What does the bottom of the funnel look like from a content perspective? You’ll be using channels like email marketing and your website at this point. However, expect more direct communication with your prospects here. Some ideas:

  • Live chat for client service
  • Knowledge bases
  • Email marketing for remarketing or retargeting

You should also consider:

  • Free trials
  • Custom assessments
  • Demos
  • Coupons

Repeat clients | Retention

Getting new clients is exciting – you should definitely celebrate with some ice cream yourself.
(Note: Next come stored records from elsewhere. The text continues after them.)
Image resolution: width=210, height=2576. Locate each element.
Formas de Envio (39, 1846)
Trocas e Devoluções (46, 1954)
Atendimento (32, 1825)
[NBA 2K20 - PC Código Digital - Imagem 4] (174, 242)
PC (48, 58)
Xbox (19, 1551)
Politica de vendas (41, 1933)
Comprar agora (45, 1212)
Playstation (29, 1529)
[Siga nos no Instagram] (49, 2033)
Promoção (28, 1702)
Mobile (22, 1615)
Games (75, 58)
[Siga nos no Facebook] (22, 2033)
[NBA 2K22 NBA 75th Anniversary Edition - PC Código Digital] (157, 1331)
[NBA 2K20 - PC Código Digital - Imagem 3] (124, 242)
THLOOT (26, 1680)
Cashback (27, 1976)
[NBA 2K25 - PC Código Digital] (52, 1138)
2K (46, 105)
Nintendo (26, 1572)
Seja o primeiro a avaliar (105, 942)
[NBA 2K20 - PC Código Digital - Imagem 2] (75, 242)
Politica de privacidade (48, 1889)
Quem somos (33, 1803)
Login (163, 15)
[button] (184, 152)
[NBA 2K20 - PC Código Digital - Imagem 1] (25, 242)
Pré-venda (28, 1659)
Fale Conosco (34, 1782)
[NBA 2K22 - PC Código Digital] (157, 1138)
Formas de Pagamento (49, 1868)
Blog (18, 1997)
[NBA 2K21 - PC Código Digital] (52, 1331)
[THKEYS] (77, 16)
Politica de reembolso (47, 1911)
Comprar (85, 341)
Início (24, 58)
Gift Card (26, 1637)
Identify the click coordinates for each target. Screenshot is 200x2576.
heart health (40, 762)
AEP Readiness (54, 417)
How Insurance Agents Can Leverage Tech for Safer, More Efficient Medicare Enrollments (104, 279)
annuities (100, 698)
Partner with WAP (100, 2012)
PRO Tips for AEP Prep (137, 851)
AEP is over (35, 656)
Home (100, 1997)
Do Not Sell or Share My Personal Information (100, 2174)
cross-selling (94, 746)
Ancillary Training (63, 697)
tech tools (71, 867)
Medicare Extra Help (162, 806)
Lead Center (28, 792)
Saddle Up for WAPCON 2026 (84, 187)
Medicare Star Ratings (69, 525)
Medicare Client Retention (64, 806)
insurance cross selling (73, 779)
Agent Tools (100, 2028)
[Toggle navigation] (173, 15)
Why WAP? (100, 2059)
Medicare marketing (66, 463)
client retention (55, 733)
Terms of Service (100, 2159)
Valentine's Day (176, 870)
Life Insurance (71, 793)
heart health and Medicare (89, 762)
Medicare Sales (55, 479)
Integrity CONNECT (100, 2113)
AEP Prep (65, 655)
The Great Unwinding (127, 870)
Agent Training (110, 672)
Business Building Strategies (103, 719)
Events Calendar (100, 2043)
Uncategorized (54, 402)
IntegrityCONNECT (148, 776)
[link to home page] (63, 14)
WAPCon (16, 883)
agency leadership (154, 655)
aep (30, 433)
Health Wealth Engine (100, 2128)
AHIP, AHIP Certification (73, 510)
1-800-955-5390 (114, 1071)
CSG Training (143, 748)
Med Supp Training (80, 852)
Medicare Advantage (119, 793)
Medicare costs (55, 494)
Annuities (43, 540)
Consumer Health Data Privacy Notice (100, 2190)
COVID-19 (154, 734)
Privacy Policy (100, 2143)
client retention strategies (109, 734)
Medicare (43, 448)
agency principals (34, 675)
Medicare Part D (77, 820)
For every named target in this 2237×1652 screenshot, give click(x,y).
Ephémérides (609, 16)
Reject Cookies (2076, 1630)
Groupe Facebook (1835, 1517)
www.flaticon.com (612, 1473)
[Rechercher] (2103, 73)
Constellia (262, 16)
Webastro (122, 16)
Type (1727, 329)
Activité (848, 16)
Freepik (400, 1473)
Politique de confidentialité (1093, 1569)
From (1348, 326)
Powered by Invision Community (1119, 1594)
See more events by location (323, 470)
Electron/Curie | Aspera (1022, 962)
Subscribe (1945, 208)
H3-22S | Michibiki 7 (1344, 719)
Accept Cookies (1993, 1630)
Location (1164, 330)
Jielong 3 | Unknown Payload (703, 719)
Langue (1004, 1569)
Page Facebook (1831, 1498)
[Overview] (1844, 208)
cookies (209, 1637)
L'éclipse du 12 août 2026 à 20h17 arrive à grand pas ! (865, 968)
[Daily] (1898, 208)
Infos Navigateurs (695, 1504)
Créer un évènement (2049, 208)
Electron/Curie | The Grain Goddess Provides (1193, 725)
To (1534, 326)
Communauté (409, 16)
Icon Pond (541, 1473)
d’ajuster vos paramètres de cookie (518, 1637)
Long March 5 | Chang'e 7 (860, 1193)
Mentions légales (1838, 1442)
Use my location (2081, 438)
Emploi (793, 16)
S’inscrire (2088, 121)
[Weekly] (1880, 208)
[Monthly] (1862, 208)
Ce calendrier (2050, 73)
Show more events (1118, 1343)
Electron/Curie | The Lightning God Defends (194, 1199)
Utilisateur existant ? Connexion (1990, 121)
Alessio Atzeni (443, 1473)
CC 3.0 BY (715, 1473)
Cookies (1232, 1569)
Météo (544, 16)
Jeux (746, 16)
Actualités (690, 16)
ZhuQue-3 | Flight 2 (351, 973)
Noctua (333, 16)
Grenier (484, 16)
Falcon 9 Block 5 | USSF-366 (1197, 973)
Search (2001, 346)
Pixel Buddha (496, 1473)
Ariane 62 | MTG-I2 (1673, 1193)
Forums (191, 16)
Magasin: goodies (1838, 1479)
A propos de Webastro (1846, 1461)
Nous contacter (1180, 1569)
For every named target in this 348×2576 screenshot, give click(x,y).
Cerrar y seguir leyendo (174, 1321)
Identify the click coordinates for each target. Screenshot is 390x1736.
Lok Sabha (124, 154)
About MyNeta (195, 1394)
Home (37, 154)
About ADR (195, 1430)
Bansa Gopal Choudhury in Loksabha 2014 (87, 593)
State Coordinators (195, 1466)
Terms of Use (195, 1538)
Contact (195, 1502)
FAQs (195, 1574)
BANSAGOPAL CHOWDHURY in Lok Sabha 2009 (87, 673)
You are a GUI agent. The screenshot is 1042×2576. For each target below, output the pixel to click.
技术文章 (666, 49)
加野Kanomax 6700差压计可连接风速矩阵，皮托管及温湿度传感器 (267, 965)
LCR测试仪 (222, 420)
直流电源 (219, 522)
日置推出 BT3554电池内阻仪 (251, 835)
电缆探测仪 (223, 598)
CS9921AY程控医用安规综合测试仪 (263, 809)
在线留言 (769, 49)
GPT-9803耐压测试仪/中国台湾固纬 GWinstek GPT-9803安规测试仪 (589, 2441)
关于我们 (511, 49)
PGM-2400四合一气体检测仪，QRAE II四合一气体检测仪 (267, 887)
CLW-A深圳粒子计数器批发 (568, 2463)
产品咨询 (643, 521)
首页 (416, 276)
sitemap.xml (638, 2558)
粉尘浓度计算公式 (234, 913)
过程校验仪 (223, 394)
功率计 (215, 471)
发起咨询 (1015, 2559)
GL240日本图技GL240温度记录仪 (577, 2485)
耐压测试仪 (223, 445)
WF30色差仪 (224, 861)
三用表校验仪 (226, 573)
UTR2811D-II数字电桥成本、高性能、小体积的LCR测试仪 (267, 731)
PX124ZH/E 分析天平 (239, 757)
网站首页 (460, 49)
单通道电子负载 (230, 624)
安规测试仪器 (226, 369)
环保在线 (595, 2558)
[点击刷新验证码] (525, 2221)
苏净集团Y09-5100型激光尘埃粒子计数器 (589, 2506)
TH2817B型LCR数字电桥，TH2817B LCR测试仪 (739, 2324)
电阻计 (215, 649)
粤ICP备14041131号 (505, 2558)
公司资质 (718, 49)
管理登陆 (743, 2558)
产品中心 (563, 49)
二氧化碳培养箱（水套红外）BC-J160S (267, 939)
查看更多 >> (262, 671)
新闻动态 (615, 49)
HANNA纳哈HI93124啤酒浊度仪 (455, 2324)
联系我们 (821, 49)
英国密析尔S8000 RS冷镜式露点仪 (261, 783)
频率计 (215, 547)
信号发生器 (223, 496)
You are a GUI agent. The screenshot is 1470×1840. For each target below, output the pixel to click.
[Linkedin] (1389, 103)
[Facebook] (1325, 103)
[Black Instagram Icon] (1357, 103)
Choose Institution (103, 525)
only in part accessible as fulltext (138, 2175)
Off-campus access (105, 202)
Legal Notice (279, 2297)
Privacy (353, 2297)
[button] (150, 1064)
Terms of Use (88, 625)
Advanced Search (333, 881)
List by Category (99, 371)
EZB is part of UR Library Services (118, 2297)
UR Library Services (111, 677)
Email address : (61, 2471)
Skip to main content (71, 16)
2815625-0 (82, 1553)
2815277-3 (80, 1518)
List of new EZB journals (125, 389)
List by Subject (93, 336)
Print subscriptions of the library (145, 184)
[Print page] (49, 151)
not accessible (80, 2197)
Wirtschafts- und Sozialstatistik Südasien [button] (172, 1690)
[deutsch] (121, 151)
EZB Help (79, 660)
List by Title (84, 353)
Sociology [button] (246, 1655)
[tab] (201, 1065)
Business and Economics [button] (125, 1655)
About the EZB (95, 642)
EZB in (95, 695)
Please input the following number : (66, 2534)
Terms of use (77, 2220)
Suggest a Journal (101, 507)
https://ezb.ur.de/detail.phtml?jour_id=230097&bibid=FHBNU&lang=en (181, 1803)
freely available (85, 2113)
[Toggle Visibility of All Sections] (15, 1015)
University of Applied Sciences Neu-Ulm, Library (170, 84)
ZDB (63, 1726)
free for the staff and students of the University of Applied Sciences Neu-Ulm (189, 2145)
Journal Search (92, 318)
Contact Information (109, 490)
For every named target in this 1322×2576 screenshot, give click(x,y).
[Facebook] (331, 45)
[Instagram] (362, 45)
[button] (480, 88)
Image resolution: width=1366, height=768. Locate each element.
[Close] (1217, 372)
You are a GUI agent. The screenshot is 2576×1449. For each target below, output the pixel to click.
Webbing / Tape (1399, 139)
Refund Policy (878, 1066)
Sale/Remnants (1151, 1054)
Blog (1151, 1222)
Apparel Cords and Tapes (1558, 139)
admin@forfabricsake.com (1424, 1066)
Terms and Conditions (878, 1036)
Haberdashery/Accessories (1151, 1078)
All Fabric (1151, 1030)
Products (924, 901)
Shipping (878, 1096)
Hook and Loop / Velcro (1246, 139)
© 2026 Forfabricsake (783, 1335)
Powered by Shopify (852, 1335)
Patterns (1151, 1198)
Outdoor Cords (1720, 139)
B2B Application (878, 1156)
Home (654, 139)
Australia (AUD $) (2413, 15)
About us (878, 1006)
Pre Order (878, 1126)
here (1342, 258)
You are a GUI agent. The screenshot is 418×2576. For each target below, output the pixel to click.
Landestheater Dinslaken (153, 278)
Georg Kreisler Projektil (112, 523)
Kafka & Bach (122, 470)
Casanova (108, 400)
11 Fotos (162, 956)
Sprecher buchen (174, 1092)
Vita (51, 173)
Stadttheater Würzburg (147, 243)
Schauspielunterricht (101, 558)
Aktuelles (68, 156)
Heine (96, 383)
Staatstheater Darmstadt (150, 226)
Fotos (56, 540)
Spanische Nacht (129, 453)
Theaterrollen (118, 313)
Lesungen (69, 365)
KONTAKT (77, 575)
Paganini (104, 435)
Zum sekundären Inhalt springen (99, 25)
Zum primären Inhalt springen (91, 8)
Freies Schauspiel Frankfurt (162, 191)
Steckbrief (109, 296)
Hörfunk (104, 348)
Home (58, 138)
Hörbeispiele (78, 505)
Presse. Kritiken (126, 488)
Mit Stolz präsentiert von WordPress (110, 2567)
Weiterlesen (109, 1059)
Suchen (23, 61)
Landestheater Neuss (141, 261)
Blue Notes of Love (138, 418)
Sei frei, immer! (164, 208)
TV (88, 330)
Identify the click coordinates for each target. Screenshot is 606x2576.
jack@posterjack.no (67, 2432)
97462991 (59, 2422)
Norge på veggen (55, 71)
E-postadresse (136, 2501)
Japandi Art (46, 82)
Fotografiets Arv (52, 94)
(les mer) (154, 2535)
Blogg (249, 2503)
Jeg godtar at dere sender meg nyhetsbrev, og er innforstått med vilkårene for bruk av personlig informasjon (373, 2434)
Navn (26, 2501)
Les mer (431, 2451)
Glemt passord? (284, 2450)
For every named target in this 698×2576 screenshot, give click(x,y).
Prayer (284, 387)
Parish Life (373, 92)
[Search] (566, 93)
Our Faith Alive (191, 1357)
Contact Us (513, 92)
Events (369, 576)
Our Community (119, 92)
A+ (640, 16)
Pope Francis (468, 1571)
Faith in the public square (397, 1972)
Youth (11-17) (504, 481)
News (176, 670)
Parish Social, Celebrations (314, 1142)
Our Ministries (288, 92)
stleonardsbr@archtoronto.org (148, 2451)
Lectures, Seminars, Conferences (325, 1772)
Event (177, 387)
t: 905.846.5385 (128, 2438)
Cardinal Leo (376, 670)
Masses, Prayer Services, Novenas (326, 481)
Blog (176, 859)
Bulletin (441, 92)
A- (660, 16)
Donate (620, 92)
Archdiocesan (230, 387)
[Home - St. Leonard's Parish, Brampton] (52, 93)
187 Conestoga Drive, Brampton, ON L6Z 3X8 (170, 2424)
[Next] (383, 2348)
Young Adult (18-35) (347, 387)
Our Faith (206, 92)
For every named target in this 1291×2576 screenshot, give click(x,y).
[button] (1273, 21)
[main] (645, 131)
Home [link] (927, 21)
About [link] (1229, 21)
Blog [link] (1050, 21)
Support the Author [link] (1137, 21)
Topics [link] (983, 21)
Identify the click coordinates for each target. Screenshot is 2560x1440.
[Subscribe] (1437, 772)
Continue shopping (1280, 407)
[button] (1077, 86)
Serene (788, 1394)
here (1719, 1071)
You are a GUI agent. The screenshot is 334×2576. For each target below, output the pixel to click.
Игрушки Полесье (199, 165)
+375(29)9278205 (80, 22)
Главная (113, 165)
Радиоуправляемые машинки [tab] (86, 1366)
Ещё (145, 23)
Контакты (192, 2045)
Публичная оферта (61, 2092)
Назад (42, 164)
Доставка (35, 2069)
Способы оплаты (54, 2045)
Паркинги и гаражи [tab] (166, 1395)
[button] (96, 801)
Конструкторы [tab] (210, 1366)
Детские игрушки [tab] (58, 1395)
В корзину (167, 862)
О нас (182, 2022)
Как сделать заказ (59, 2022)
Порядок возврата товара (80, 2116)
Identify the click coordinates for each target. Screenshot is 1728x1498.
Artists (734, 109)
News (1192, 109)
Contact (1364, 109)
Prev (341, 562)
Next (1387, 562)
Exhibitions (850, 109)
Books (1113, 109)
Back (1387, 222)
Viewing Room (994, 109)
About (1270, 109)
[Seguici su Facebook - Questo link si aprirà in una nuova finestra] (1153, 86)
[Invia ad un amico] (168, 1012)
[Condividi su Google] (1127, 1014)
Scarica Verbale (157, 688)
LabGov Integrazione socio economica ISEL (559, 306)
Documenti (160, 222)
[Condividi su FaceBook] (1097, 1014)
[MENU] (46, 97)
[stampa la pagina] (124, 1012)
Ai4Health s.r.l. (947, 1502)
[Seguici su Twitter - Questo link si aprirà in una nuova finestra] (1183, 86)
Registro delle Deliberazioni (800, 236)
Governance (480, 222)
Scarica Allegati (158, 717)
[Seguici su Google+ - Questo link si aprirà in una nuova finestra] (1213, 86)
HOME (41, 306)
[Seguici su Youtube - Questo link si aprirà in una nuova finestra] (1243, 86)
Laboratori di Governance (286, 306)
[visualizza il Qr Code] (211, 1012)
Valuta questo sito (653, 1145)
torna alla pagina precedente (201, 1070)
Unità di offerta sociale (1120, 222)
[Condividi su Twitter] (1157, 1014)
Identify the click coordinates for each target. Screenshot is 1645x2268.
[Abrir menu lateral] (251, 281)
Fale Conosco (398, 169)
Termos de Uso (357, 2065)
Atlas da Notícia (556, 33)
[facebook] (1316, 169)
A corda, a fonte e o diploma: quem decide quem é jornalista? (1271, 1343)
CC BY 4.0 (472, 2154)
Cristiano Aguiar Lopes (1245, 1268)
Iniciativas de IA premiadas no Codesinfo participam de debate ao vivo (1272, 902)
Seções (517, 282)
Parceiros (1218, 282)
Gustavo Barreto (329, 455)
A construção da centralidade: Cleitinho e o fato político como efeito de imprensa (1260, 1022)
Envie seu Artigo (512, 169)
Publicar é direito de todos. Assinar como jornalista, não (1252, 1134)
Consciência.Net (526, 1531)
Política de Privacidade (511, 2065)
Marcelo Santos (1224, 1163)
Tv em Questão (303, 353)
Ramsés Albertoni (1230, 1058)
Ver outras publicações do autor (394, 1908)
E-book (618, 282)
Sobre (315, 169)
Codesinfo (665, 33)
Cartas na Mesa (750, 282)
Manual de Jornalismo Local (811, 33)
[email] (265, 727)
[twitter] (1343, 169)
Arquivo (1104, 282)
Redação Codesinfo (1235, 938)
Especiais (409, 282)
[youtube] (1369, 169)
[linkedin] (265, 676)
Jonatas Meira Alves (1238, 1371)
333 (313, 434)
But once they’ve signed on, that’s really just the beginning of your work. You’ve got a whole new relationship to build with them. Not only do you want them to stay your client, but you want them to be an advocate for you. After all, word-of-mouth from a satisfied client is incredibly powerful. 

Keeping clients happy goes beyond providing great products and services. You want to keep them looped into your brand. You want engagement. 

How?

Good engagement comes from your ongoing relationship with your clients. You can do this through:

  • Personalized emails
  • Special offers
  • Surveys/outreach
  • Insider knowledge and experiences

But remember, engagement is a two-way street. According to a recent SalesForce study, 64% of clients expect tailored engagement based on past interactions. So personalize, analyze your data, and create consistency across channels. 

Ice cream cone or no, your sales funnel is something that is refined over time. It’s a product of engaging with your clients, understanding what they need, and being responsive in your communications with them.